When you're buying a permanent life insurance policy, you are trading an asset (cash) for another asset (insurance). However, if you are concerned about the affect it may have on your books (or the CPA's opinion), the HECV policies will still require a higher premium, but 90%+ of the premium still shows up as a current asset. This will substantially reduce the overall "cost" of the insurance policy and get the payor in the habit of writing the bigger check for the insurance.
 
There are ready-made products that guarantee positive IRR at the end of the first year. The only thing that prohibits this is the load and that's why big premiums are required to sell such products.
 
Don't forget the loads, fees and commissions on equity products. Depending on how the market does, it can take some time to overcome it and get a positive IRR. Plus, there is no guarantee you'll see a positive IRR at ay point in time.
 
Well, based on what I had discussed so far, I almost walked away and didn't purchase a WL policy. A 5-7 year period of negative IRR was just too much for me. I was going to buy a 30 year term and invest the difference.

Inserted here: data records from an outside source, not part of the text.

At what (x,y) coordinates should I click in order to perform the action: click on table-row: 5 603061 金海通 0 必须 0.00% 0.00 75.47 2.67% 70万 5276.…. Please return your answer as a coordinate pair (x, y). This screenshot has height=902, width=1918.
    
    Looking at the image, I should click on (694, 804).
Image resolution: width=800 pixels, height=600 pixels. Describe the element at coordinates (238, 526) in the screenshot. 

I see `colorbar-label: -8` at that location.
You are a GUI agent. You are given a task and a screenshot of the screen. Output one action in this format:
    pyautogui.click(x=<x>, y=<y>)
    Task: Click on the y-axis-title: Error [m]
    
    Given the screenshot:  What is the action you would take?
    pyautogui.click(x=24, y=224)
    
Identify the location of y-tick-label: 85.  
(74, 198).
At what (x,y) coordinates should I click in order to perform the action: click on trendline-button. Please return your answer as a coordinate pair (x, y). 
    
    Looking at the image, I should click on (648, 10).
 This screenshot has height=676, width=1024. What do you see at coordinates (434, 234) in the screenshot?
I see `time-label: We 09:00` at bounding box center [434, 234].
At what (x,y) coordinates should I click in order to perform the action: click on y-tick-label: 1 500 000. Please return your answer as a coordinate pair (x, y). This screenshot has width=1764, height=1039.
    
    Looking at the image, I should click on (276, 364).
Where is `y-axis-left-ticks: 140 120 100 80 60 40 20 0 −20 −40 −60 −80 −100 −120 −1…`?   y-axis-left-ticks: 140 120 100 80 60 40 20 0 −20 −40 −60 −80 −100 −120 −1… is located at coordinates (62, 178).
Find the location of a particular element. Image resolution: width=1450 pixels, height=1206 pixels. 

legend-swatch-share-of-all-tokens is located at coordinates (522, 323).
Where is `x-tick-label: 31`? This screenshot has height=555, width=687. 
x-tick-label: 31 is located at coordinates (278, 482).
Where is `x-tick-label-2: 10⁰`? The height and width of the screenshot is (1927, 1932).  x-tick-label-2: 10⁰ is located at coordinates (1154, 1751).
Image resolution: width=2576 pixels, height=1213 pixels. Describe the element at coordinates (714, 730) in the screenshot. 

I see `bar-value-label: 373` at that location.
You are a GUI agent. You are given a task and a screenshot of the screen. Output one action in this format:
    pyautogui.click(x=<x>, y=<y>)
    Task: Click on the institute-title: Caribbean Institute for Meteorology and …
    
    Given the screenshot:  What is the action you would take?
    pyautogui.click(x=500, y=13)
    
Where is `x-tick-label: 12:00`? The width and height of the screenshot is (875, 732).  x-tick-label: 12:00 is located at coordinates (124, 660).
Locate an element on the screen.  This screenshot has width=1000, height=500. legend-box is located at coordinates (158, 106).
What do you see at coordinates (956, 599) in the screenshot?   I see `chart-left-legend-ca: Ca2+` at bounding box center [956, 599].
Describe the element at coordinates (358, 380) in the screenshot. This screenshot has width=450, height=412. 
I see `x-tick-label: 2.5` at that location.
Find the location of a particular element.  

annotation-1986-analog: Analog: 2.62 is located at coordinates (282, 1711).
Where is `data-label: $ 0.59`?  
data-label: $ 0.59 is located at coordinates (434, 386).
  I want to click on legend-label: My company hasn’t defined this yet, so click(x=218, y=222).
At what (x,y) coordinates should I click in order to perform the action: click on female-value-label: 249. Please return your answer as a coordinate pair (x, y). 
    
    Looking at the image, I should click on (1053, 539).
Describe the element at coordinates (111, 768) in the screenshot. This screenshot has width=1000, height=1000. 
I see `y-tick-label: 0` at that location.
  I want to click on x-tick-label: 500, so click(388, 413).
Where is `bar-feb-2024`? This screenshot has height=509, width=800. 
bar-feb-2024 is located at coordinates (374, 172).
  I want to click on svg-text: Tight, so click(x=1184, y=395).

I decided I should at least get a quote though - so I went back to that IRR study I posted earlier, where SBLI was ranked first in both 10 and 20 year, and called their toll free number. I was connected to an agent, and asked for a 10 pay policy quote. After going through their questions, the agent said I probably qualified for their highest underwriting rating tier, and gave me a quote. They don't even offer a PUA rider, where I can purchase PUAs in excess of the whole life face value other than with dividends (as discussed extensively with Guardian here). So the 10 pay policy was very vanilla.

I was shocked when I saw the guaranteed cash value being more than my first year's premium. The non-guaranteed cash value was higher. The IRR was positive in the first year! This is a perfect fit for me.

Why has SBLI's WL policy not come up before? Is it because they are a lot smaller than the big boys? This is a slam dunk! If you called me as my agent and said, "I can get you a 2.5% return in your first year, and then approaching 4-5% from your second year on, with a guarantee of no loss of principal, and a death benefit on top of it" there is no way to say no to that, except if I couldn't afford the 10 pay premium.

Is SBLI just too small to recommend as a broker, even though their 10 pay policy CV is so high?